--- Start of Extract provided ---

Approximately two weeks ago, while waiting in the queue of cars of parents and family members at dismissal time in front of St. John's Lane Elementary School in Ellicott City, I was amazed and angered by what transpired.

With the dismissal of students at 3:15 p.m., and the daily rush of cars at the loop to pick up the kids, the entrance to the parking lot backs up, and traffic on St. John's Lane comes to a stop. As I awaited to turn left in to the parking lot, several vehicles, followed by two school buses, crossed the double yellow center line, to drive around the back up in the wrong lane. After pulling in to the parking lot, I telephoned the wonderful front office of the school and the county police to let them know what had just transpired. While the school staff immediately took the information and began looking in to the situation, the Howard County police promptly sent a patrol car to the school.

--- End of Extract provided ---
--- Start of Excerpted data ---

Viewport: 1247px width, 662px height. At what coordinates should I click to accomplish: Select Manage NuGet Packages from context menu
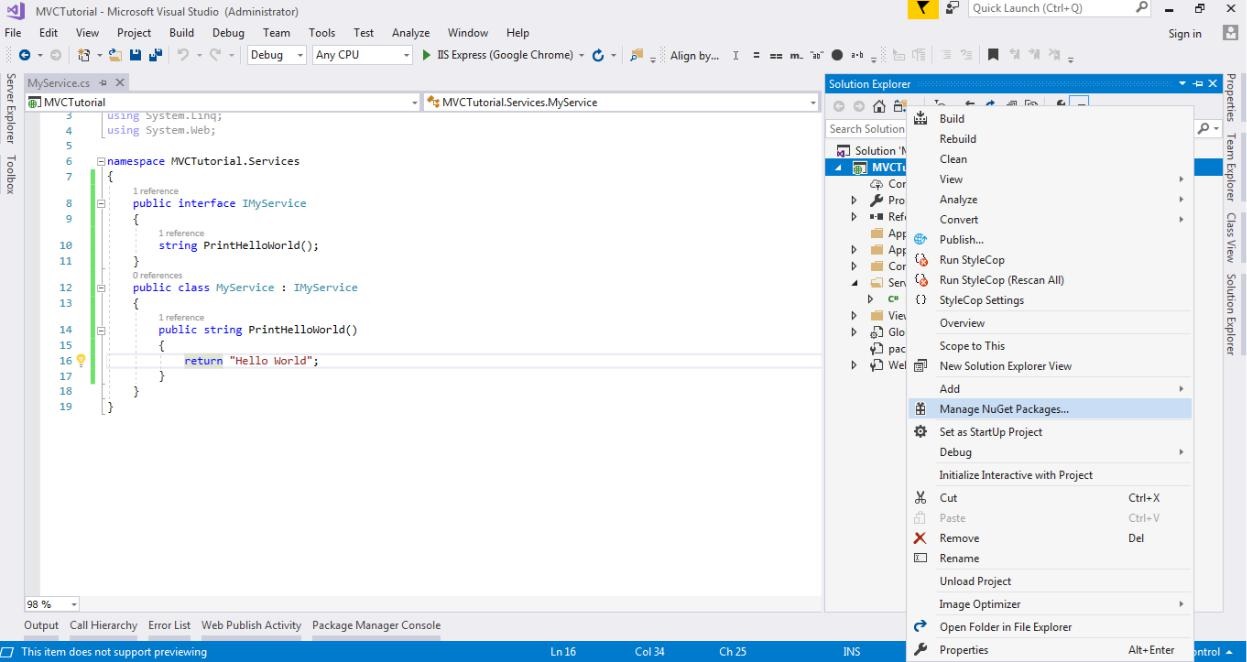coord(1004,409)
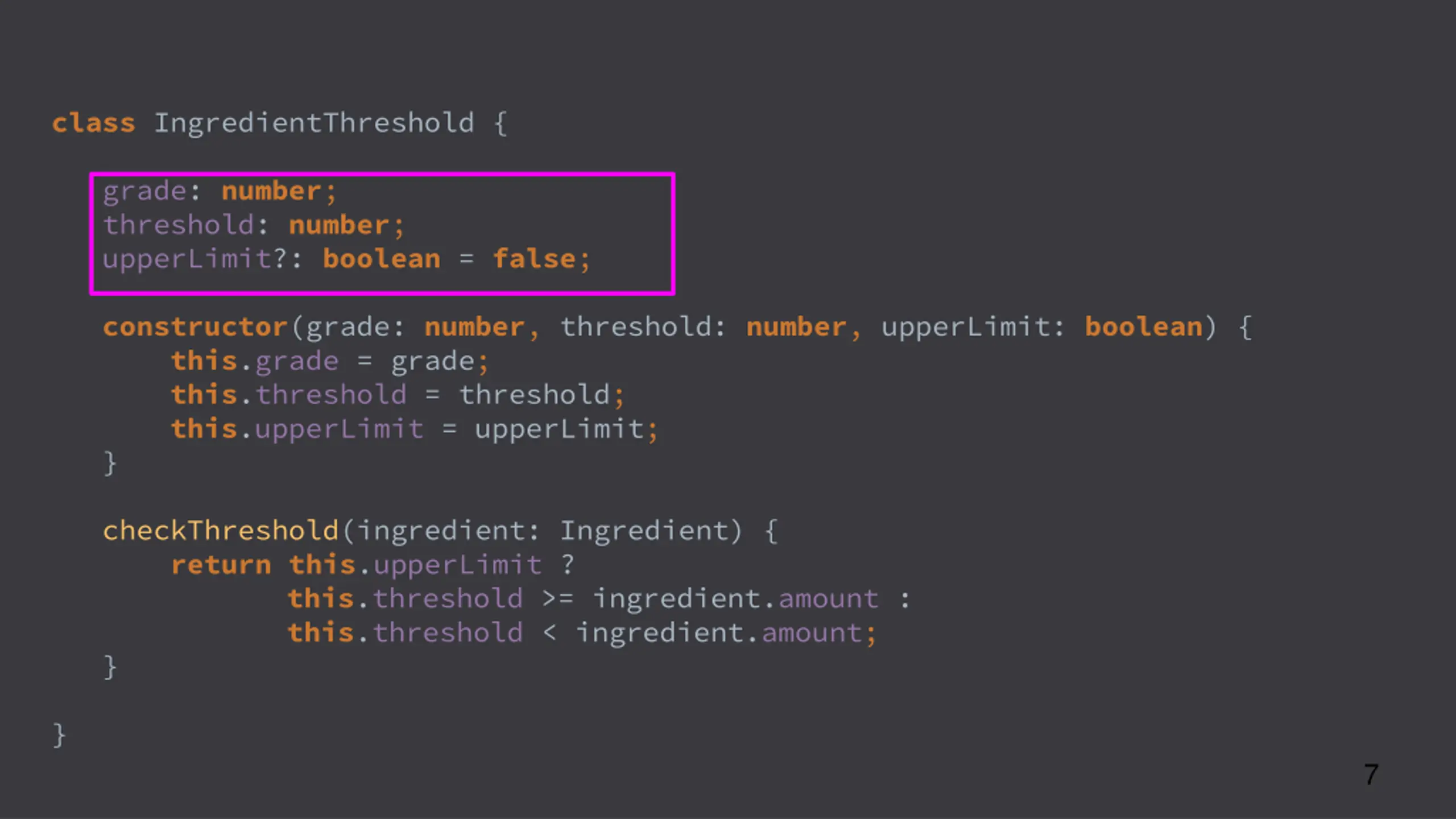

--- End of Excerpted data ---
--- Start of Excerpted data ---

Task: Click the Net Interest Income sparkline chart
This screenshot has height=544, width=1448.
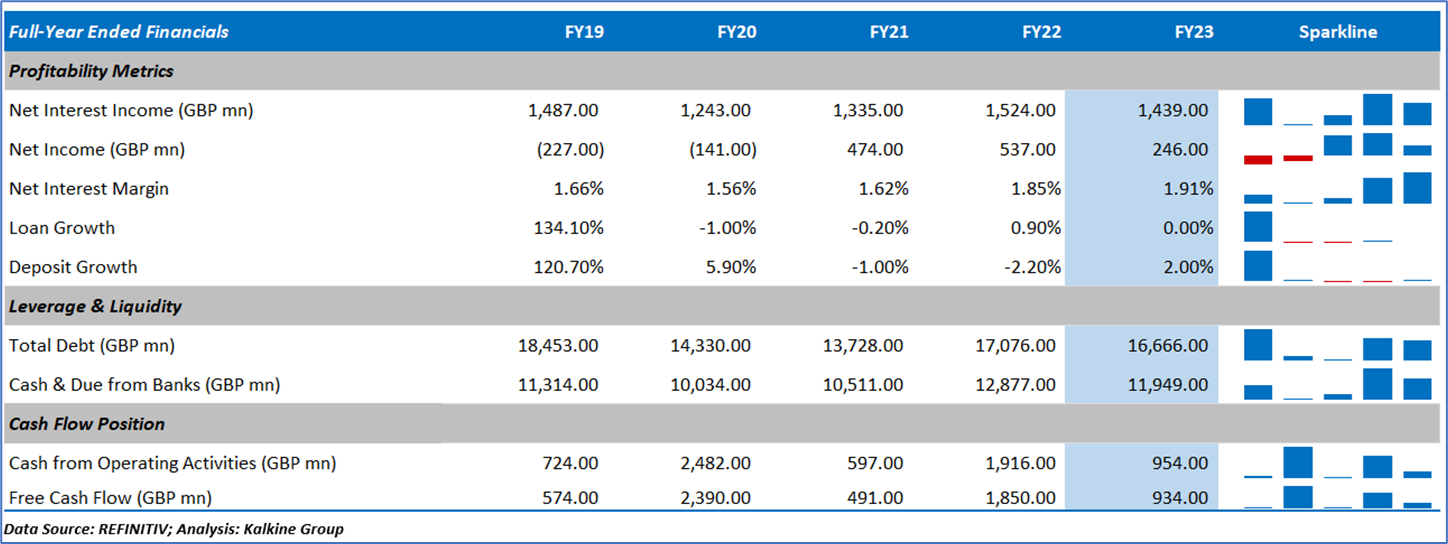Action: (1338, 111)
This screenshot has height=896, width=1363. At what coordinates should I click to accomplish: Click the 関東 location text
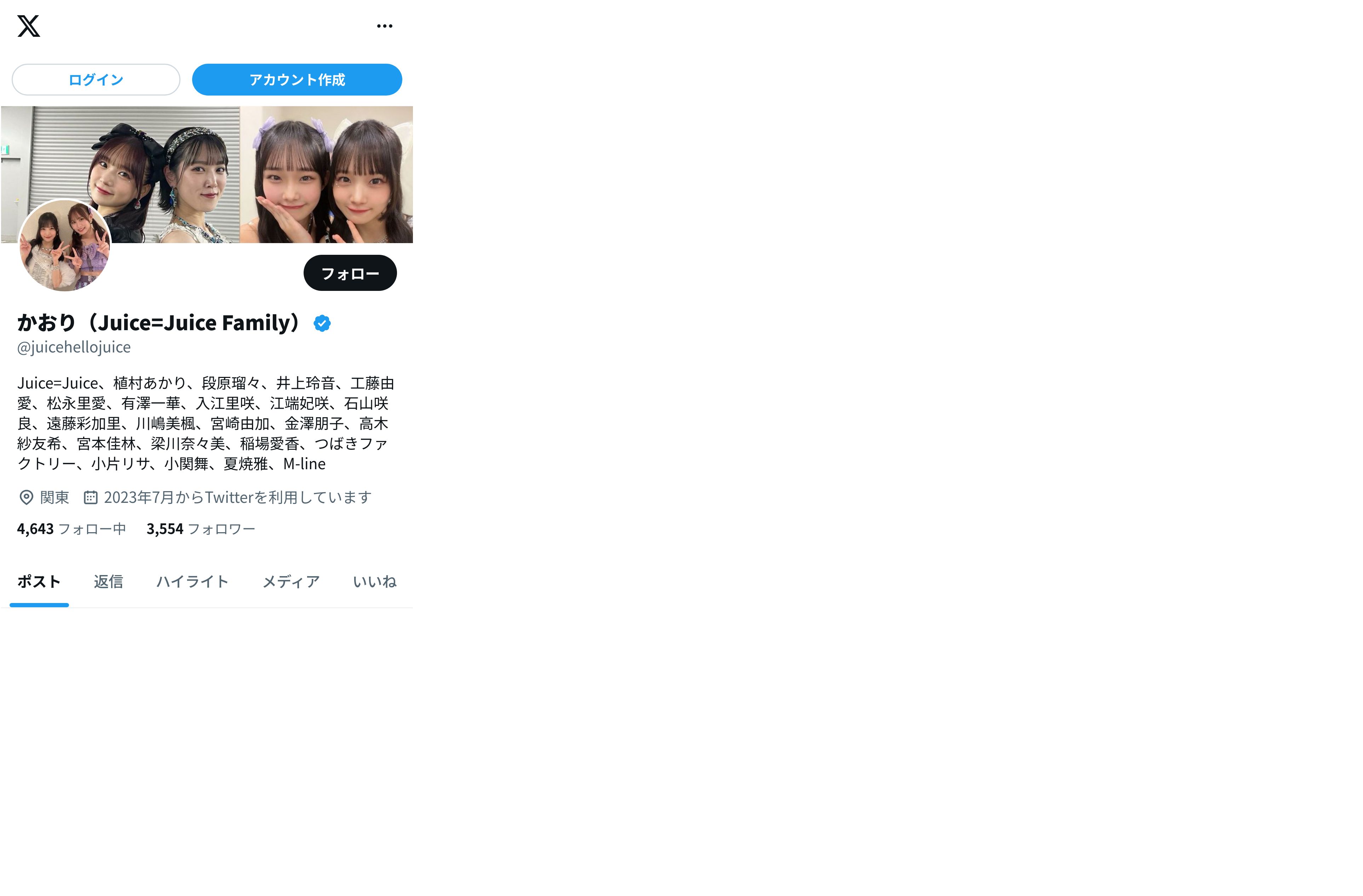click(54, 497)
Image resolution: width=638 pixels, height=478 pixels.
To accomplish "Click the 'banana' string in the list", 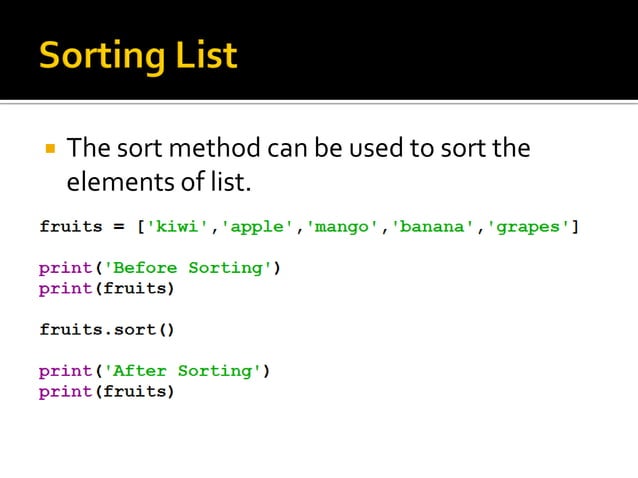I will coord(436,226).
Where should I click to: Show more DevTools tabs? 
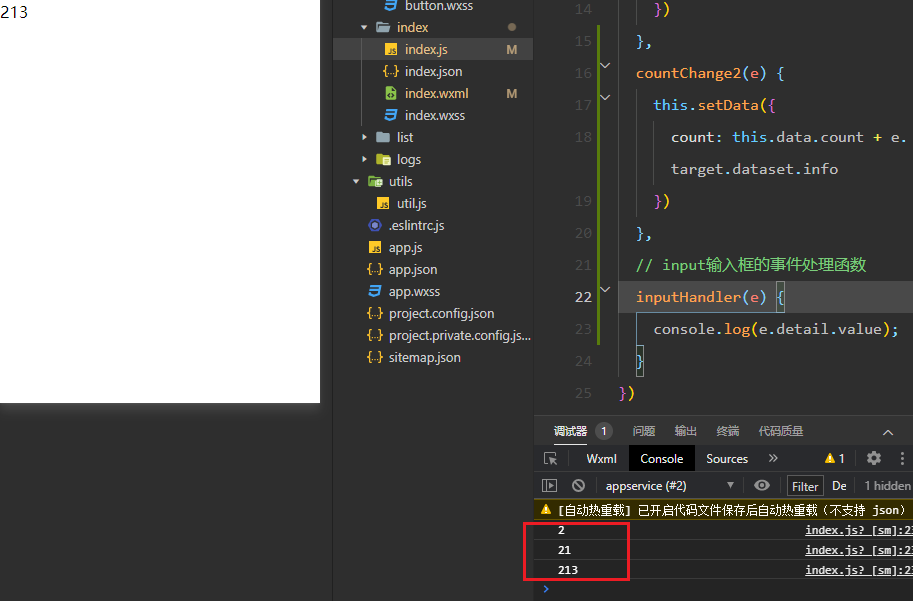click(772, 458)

--- End of Excerpted data ---
--- Start of Excerpted data ---

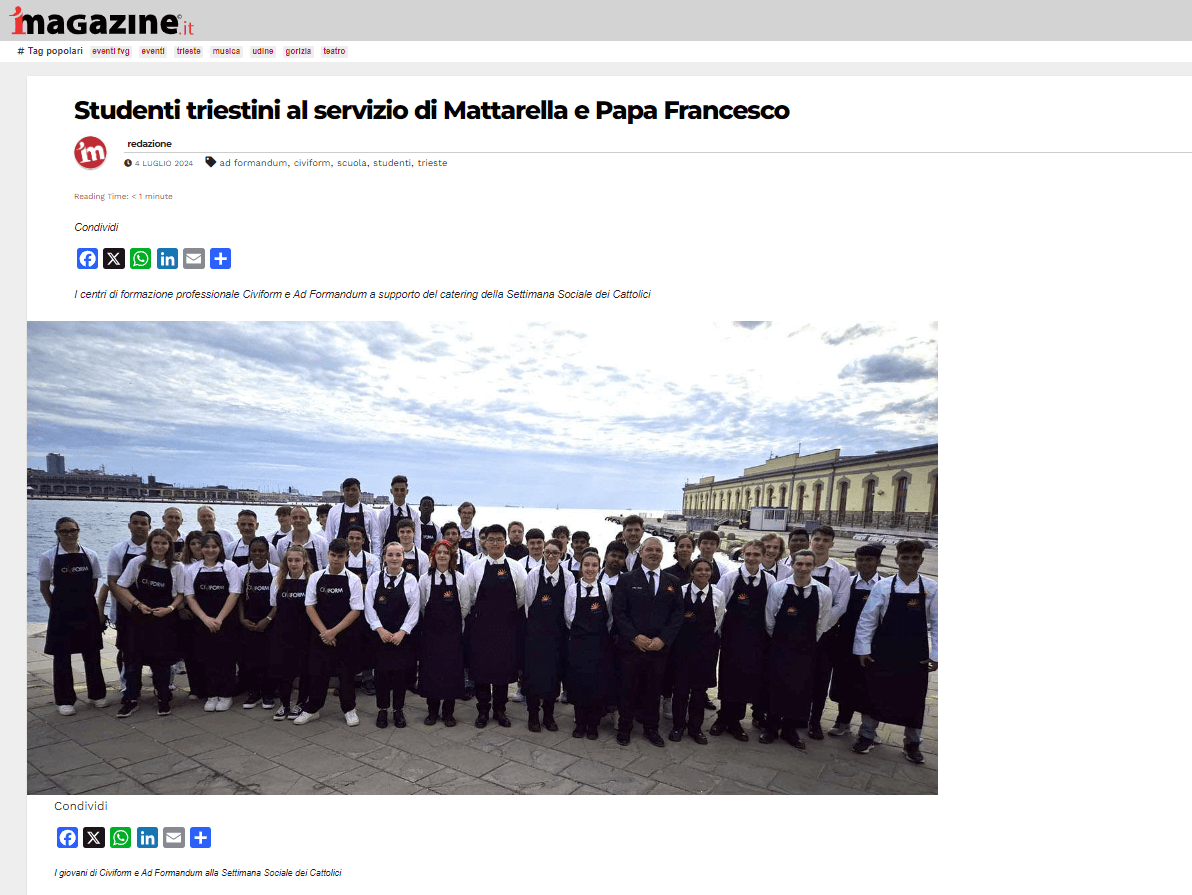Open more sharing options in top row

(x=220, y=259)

--- End of Excerpted data ---

▸ Given instruction 1
Render this sentence from the passage about dismissal traffic in Spanish: "With the dismissal of students at 3:15 p.m., and the daily rush of cars at the loop to pick up the kids, the entrance to the parking lot backs up, and traffic on St. John's Lane comes to a stop."
▸ Given instruction 2
For each statement, answer yes or no according to the passage about dismissal traffic, and quote the words that decide it: (a) Two school buses crossed the double yellow center line. (b) The writer was waiting to turn right into the parking lot. (c) The Howard County police sent a patrol car to the school.
▸ Given instruction 3
Extract the portion of the passage about dismissal traffic from "With the dismissal" to "to the school.", without any changes.

▸ Task response 1
Con la salida de los estudiantes a las 3:15 p. m. y la afluencia diaria de autos en el circuito para recoger a los niños, la entrada al estacionamiento se congestiona y el tráfico en St. John's Lane se detiene.

▸ Task response 2
(a) Yes: "several vehicles, followed by two school buses, crossed the double yellow center line"
(b) No: "As I awaited to turn left in to the parking lot"
(c) Yes: "the Howard County police promptly sent a patrol car to the school"

▸ Task response 3
With the dismissal of students at 3:15 p.m., and the daily rush of cars at the loop to pick up the kids, the entrance to the parking lot backs up, and traffic on St. John's Lane comes to a stop. As I awaited to turn left in to the parking lot, several vehicles, followed by two school buses, crossed the double yellow center line, to drive around the back up in the wrong lane. After pulling in to the parking lot, I telephoned the wonderful front office of the school and the county police to let them know what had just transpired. While the school staff immediately took the information and began looking in to the situation, the Howard County police promptly sent a patrol car to the school.